Spontaneous coronary artery dissection (SCAD), a non-atherosclerotic cause of myocardial infarction commonly seen in young women, has both complex genetic and monogenic influences, SanthI K Ganesh, medical doctor, associate professor of internal medicine and human genetics at the University of Michigan Medical School, and his colleagues wrote in JAMA Cardiology. Current estimates are that approximately 5% of all patients with SCAD have a monogenic etiology involving genes that have been previously implicated in vascular connective tissue diseases, including genes underlying vascular Ehlers- Danlos, Marfan syndrome, Loeys-Dietz syndrome and fibrillar collagens.
Whole exome sequencing
Ganesh and colleagues performed whole-exome sequencing for subsequent case-control association analyzes and individual variant annotation in 336 adults with high-risk SCAD from May 2014 to August 2018 recruited from the Canadian Registry of SCAD. The average age of participants was 53; 90% were female and 87.5% were white. The researchers also selected 282 age-, sex-, and ancestry-matched healthy controls from the Michigan Genomics Initiative biorepository.

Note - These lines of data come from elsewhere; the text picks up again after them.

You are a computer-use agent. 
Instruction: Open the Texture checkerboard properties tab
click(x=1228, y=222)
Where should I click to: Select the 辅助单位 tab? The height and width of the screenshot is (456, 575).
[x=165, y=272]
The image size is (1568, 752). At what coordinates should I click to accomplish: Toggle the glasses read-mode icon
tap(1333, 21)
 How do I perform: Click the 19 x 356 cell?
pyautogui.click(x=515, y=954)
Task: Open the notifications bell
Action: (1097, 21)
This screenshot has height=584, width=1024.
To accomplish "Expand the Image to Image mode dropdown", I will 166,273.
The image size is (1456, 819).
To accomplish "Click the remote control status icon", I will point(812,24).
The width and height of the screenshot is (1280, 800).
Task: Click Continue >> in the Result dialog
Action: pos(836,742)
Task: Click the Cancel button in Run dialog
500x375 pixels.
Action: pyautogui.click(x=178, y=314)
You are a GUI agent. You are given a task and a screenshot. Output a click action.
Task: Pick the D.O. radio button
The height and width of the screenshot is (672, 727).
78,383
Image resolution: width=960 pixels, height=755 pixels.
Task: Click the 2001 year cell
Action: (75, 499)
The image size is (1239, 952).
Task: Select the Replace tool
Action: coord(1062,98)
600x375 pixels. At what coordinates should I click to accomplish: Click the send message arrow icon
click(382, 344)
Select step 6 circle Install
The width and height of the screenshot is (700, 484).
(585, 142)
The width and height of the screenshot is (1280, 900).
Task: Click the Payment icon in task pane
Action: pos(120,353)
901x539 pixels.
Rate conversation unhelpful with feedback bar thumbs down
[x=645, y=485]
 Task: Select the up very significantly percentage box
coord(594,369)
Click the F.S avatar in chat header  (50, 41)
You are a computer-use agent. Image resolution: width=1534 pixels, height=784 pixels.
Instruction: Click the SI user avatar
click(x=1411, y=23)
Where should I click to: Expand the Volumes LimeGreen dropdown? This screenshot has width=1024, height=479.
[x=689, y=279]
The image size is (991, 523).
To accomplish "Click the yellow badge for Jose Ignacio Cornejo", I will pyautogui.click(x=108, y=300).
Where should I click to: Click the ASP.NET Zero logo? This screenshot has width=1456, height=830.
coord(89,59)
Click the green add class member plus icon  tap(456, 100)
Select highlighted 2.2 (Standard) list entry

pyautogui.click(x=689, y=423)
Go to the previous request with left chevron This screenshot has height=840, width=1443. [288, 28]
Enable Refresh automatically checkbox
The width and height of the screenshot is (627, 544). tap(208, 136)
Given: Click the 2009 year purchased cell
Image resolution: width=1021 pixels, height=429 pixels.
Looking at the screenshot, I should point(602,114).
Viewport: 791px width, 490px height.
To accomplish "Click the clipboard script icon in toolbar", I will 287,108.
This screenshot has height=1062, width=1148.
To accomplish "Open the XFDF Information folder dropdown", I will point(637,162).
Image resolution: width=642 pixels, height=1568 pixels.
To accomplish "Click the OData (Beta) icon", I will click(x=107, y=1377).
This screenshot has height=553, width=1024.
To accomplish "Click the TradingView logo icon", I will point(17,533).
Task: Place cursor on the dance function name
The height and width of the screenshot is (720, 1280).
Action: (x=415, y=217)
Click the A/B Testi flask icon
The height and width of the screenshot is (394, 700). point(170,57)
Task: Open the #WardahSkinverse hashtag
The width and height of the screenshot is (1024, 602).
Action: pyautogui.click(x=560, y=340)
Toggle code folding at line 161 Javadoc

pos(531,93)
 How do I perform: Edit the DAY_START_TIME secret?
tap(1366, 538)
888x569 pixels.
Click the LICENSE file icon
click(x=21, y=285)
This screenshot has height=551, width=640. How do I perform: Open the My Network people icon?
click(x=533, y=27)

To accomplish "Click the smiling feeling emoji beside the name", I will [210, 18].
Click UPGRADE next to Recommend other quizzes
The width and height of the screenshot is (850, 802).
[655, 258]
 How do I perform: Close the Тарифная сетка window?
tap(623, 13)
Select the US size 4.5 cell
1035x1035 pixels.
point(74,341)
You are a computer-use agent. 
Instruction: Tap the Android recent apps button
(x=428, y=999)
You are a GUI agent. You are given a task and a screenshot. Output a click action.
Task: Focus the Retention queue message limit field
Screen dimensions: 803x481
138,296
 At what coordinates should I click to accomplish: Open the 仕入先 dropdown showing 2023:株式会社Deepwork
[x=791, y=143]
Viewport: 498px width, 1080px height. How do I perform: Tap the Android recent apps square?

Researchers annotated genetic variants for pathogenicity by in silico analysis of genes previously defined by sequencing for vascular connective tissue disease and/or SCAD, as well as genes prioritized by the system-wide association study. genome (GWAS) and colocalization of arterial expression quantitative trait loci.
The researchers then compared the aggregated variants seen in participants with SCAD with those in matched controls or the Genome Aggregation Database (gnomAD).
Within the cohort, 94 participants met the criteria for a high-risk SCAD phenotype, including eight with peripartum SCAD (2%), 33 with recurrent SCAD (10%) and 65 with a family history of arterial disease (19%). ).
Researchers identified variants in vascular connective tissue disease genes in 17% of participants with high-risk SCAD; these were enriched with respect to gnomAD data (OR = 2.6; 95% CI, 1.6-4.2; P= 7.8×104). The researchers observed important signals in COL3A1 (OR=13.4; 95% CI, 4.9-36.2; P= 2.8×104) and Loeys-Dietz syndrome genes (OR = 7.9; 95% CI, 2.9-21.2; P = 2×103).
Variants of priority genes for GWAS, observed in 6.4% of participants with high-risk SCAD, were also enriched (OR = 3.6; 95% CI, 1.6-8.2; P = 7.4×103). Variants annotated as “probably pathogenic or pathogenic” appeared in four individuals in the COL3A1, TGFBR2 and ADAMTSL4 Genoa.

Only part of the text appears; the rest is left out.